James outlined the problem: we systematically lose research,
and then spend a great deal of effort and money on trying to find it again. We
need to use correct methods, and, moreover, need to be seen to be correct.
There are quantitative issues as well: Cochrane reviewers screen more than 2
million citations a year. Can this
considerable human effort be made more manageable by the judicious use of text
mining and machine learning? While tools are being developed to help this task,
their development is uneven, as is their adoption.
James distinguished between three types of machine learning,
rules-based (unfashionable in computer science circles, he warned),
unsupervised, and supervised, and gave us opportunities to try out tools based
on these approaches using our own devices.
Rules-based approaches are accurate, but fragile – they
either work, or fail completely. Unsupervised approaches work by leaving a
machine to identify patterns in the data, for example by clustering documents,
for example [LDAVis ]( http://eppi.ioe.ac.uk/ldavis/index.html#topic=6&lambda=0.63&term=)
based, you don’t need me to tell you, on Latent Dirichlet Allocation.

Records in a dataset
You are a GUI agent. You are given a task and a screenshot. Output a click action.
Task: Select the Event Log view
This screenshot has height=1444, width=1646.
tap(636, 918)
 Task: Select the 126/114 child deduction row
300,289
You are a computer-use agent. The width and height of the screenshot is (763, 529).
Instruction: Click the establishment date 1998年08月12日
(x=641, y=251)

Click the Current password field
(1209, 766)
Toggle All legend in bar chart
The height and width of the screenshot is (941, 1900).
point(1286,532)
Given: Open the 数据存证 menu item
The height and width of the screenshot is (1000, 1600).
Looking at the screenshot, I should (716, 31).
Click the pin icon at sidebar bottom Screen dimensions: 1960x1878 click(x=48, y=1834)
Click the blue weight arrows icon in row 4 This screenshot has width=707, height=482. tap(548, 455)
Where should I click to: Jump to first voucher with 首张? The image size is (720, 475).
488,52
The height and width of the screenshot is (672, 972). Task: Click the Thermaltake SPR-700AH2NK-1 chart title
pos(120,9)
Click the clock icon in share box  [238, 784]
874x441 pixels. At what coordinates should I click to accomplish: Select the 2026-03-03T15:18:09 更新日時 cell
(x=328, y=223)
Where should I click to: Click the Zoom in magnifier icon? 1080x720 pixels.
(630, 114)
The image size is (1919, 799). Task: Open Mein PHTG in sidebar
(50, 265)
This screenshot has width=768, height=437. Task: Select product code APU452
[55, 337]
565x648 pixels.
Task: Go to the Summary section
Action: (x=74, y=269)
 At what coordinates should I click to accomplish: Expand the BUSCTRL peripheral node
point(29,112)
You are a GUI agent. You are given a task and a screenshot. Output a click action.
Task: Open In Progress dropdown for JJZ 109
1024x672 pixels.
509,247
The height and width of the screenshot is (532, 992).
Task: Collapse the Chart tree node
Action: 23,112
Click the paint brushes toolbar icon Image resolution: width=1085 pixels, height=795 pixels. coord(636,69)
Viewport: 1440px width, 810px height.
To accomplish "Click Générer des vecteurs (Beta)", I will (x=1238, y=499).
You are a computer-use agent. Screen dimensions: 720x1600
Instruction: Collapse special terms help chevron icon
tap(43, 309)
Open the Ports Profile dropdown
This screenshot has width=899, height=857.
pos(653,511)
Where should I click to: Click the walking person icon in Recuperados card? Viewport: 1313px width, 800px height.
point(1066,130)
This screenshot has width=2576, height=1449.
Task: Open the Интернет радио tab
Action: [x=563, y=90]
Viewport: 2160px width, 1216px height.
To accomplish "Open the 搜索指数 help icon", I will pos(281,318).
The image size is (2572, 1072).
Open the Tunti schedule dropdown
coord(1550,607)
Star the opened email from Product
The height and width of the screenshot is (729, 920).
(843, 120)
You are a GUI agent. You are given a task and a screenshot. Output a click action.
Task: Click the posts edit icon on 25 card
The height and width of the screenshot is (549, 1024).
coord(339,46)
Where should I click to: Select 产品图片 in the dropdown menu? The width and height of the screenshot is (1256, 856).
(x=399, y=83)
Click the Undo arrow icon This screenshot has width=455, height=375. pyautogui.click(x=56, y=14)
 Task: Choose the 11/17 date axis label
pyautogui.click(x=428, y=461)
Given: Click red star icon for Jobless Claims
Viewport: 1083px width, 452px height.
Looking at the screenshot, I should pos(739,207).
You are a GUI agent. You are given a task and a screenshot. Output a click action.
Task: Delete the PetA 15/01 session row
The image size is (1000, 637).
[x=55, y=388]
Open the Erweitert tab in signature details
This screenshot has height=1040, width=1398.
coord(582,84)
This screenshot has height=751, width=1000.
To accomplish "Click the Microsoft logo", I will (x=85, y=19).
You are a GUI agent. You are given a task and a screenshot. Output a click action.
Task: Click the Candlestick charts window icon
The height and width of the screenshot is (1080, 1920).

▶ PROBLEM
In the passage on machine learning for reviews, rewrite everything from "James outlined the" down to "our own devices.", substituting "references" for "citations".

▶ ANSWER FOR THIS EXERCISE
James outlined the problem: we systematically lose research,
and then spend a great deal of effort and money on trying to find it again. We
need to use correct methods, and, moreover, need to be seen to be correct.
There are quantitative issues as well: Cochrane reviewers screen more than 2
million references a year. Can this
considerable human effort be made more manageable by the judicious use of text
mining and machine learning? While tools are being developed to help this task,
their development is uneven, as is their adoption.
James distinguished between three types of machine learning,
rules-based (unfashionable in computer science circles, he warned),
unsupervised, and supervised, and gave us opportunities to try out tools based
on these approaches using our own devices.